Por Ramón Rivas
Hasta más o menos 1930, en Ilobasco, además de los alcaldes, los regidores, los alguaciles, también conocidos como comisionados cantonales, existía el gobierno militar formado por un comandante, un sargento, la compañía de a pie y de montados, que se encontraban acantonados en el cuartel de la floreciente ciudad, precisamente a un lado del hoy ex cine Palace.
En cada cantón había comisionados, los que a su vez citaban a los hombres del municipio cuando se tenía que integrar una determinada misión ordenada por el alcalde o el sargento. Los mismos comisionados eran los encargados de organizar la patrulla, campesinos lugareños que en forma desalmada se encargaban de cumplir al pie de la letra las órdenes. Eran ellos los que amarraban y golpeaban a los dueños de sacaderas, y no les importaba que fueran hasta sus mismos familiares.

Los patrulleros, en determinados períodos del año, se encargaban de perseguir y capturar, a como diera lugar, a sus mismos coterráneos, para luego ser remitidos a prestar servicio militar en los diferentes cuarteles, de los que abundaban en el país.
En Ilobasco había toda una jerarquía en lo referente a los que celaban por el orden del lugar: Así, los jueces de Paz eran siempre miembros del partido en el gobierno, y los secretarios en los juzgados eran sus vigilantes, ordenanzas solapados; y durante las fiestas hasta servían de meseros de los diputados, a su vez, el alcalde hacía lo mismo con los diputados del lugar.
Los secretarios del juzgado y la alcaldía eran empíricos; podían ser zapateros, albañiles, etc. Su deber solo era firmar; y si no podían se les permitía poner sus huellas digitales. Se cuenta que, una vez, en el reconocimiento de un cadáver, la descripción de juez decía que “el muerto tenía los ojos con rumbo al infinito”.

Los funcionarios eran miembros activos de los partidos políticos. Fueron varias las veces que nombraron a un juez que no podía leer ni escribir; pero sí podían firmar, y eso era suficiente.
Hasta 1960, los alcaldes eran los que nombraban a los policías. También, en esa época, los diputados mandaban, quitaban y ponían autoridades en el pueblo. Por ejemplo, en Ilobasco, don Miguel Arévalo Peña, siendo diputado por el Partido de Conciliación Nacional, PCN, en la década de los sesenta, cambió la solemnidad de la fiesta de la Inmaculada Concepción, en diciembre, para dársela a la fiesta de San Miguel Arcángel, en septiembre (el mes de su onomástico)
Los jueces reconocían cadáveres, inspeccionaban terrenos, y esto, algunas veces, se daba a “control remoto” desde la oficina. La cuestión es que el secretario del Juzgado preguntaba, en el lugar de los hechos, si había persona alguna dispuesta a servir de testigo. De peritos se buscaba a dos personas honorables del pueblo, que supieran leer y escribir; y ellas se encargaban de señalar las heridas del muerto. Se buscaba informantes de credibilidad.

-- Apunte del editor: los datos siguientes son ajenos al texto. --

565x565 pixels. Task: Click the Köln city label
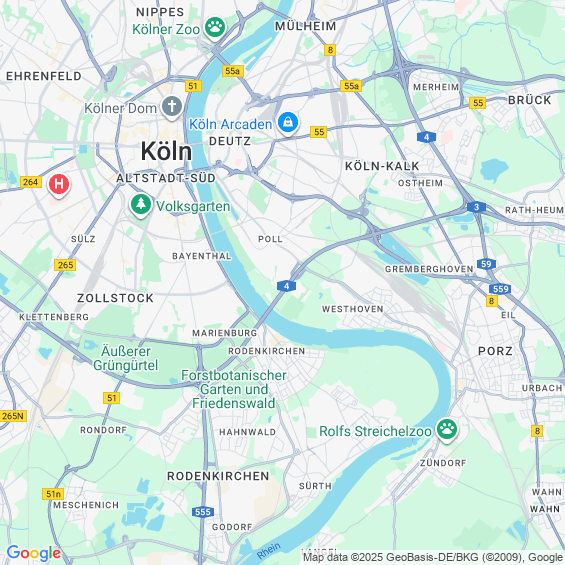coord(166,151)
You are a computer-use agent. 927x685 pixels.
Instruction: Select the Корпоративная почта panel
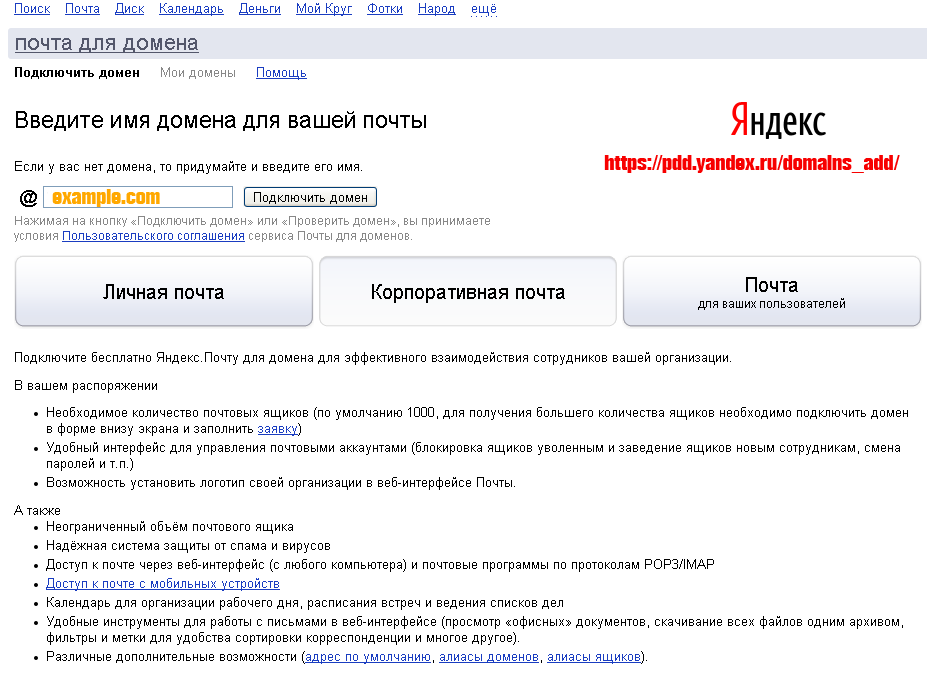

Entre los hombres notables que informantes me pudieron mencionar y que varias veces sirvieron como jueces de paz están figuras como don Roque Osorio, don Tomás Ticas, don Eulalio Guardado, don José Parker y el doctor Adalberto Sotero Orellana, hombre de gratos recuerdos para muchos por su destacada labor como uno de los primeros dentistas en ese Ilobasco de mis recuerdos.
Pero seguramente hay muchas más personas que sirvieron constantemente, como jueces de Paz. Ser juez de paz no era tarea fácil el mismo tenía que estar a la disposición las 24 horas del día. El primer médico forense fue don Magdaleno Abarca, y le siguió el doctor Gustavo Marenco.
Los jueces hacían lo que comunicaban la Guardia Nacional y la Policía de Hacienda, y se basaban en los informes que dejaba el denunciante. Para proceder, era importante la opinión del sargento de la Guardia Nacional para poder pasar el caso al Juzgado de Primera Instancia (Juzgado Superior). Se trataban casos como robos y homicidios (por lo general a machetazos).

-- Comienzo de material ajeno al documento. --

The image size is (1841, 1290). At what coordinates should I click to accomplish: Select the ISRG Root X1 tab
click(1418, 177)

Era la época en que pobladores del cantón Las Huertas, Santa María de los Milagros y San José Caleras, llegaban y se mataban entre familias durante las fiestas en el pueblo. Hacían su propia justicia. Se mataban en los alrededores de las cantinas, en el parque central o a las salidas del pueblo.
Hasta los primeros años de 1990, los jueces eran nombrados a «dedo». Se suponía que el puesto era alcanzado por méritos, pero la realidad era diferente.